**WHAT IS ASKED**
Reproduce the lines between the one holding "At what coordinates" and the one holding "[1043, 189]", inclusive, leaving out the pictures.

━━━ DATASET EXTRACT ━━━

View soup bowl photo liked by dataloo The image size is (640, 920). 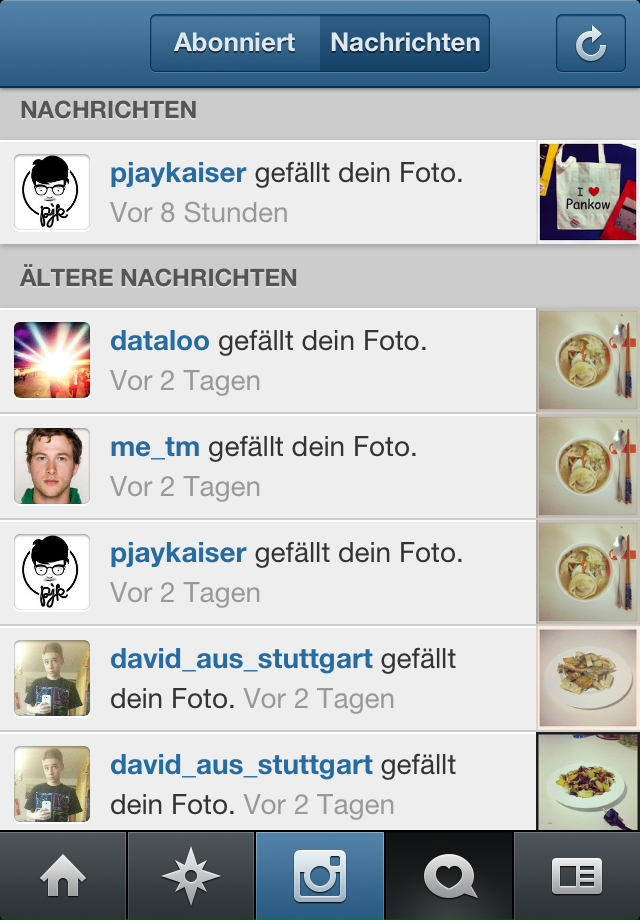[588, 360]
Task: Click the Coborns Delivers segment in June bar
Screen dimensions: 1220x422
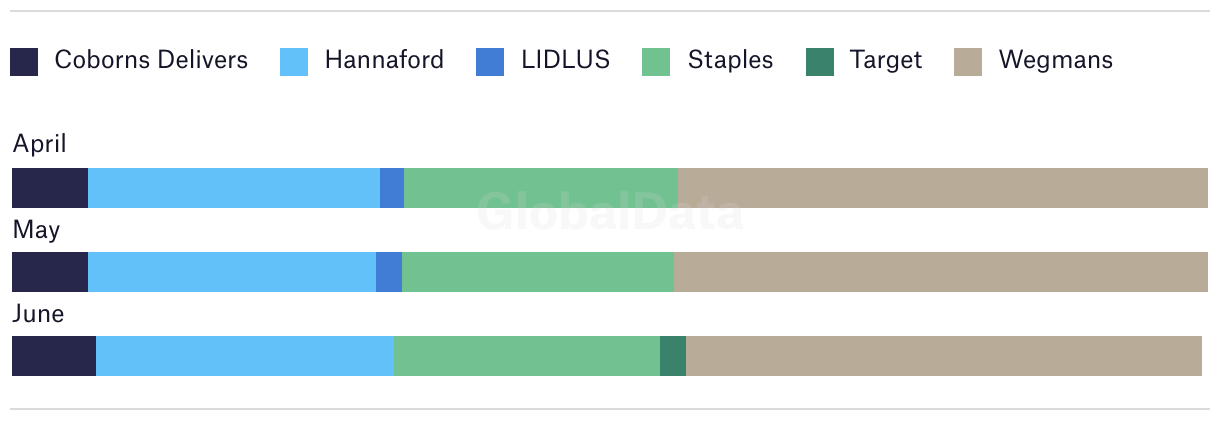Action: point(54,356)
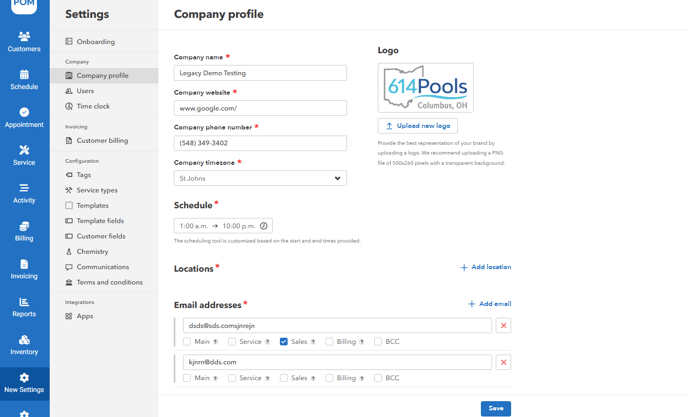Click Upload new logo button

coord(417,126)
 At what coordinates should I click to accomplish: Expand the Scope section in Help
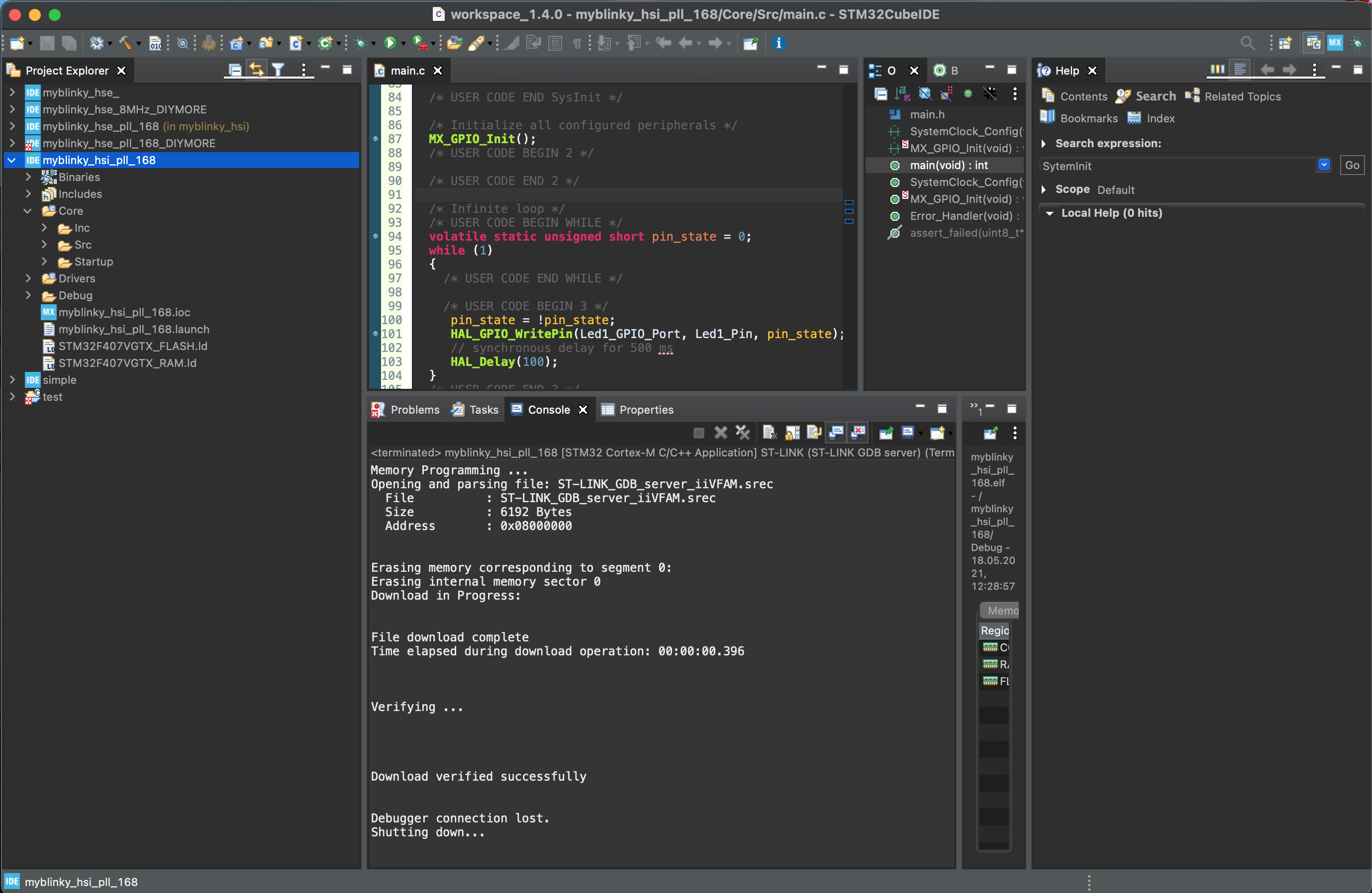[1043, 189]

━━━
━━━ DATASET EXTRACT ━━━

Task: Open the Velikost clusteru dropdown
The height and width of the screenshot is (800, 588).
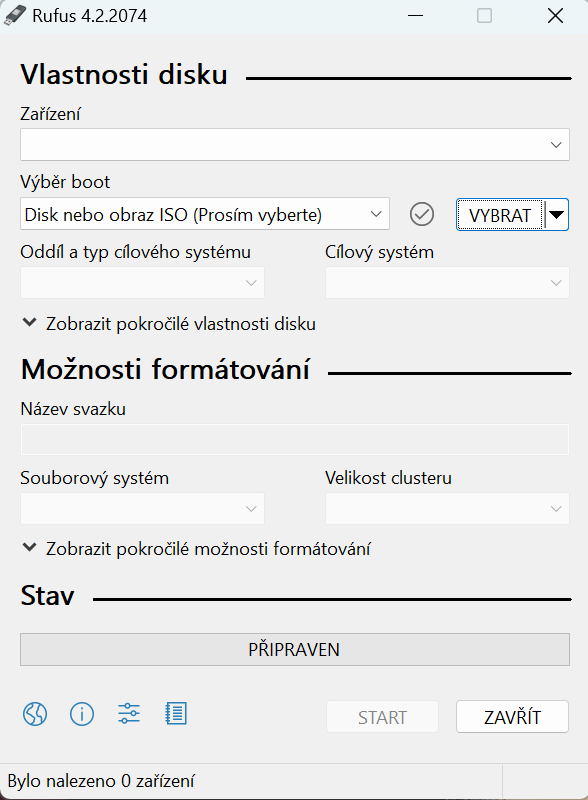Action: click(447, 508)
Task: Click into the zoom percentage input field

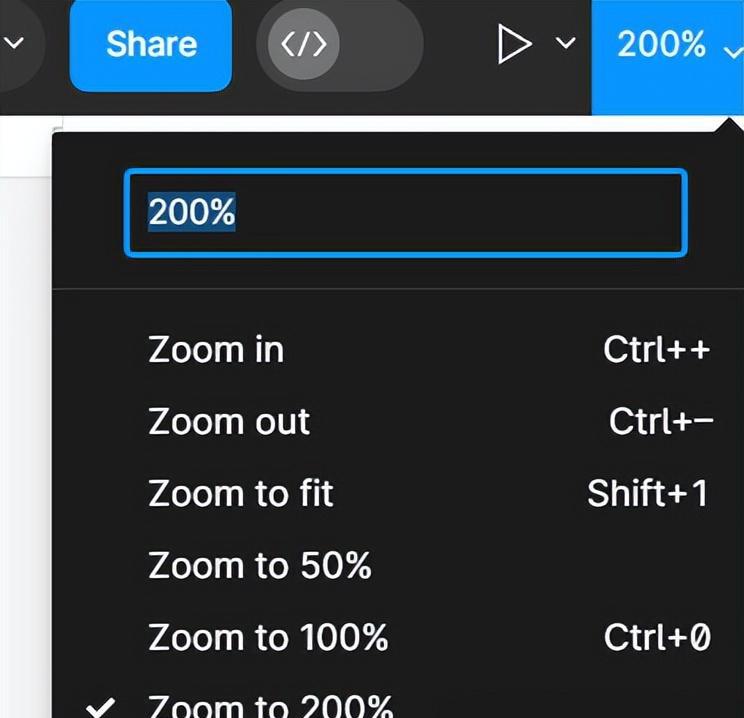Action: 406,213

━━━
━━━ DATASET EXTRACT ━━━

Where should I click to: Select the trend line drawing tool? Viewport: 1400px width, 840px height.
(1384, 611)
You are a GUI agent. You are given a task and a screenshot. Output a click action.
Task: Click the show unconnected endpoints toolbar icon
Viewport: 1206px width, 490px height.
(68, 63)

━━━

**RESPONSE FOR THIS EXERCISE**
 At what coordinates should I click to accomplish: Expand the Scope section in Help
[1043, 189]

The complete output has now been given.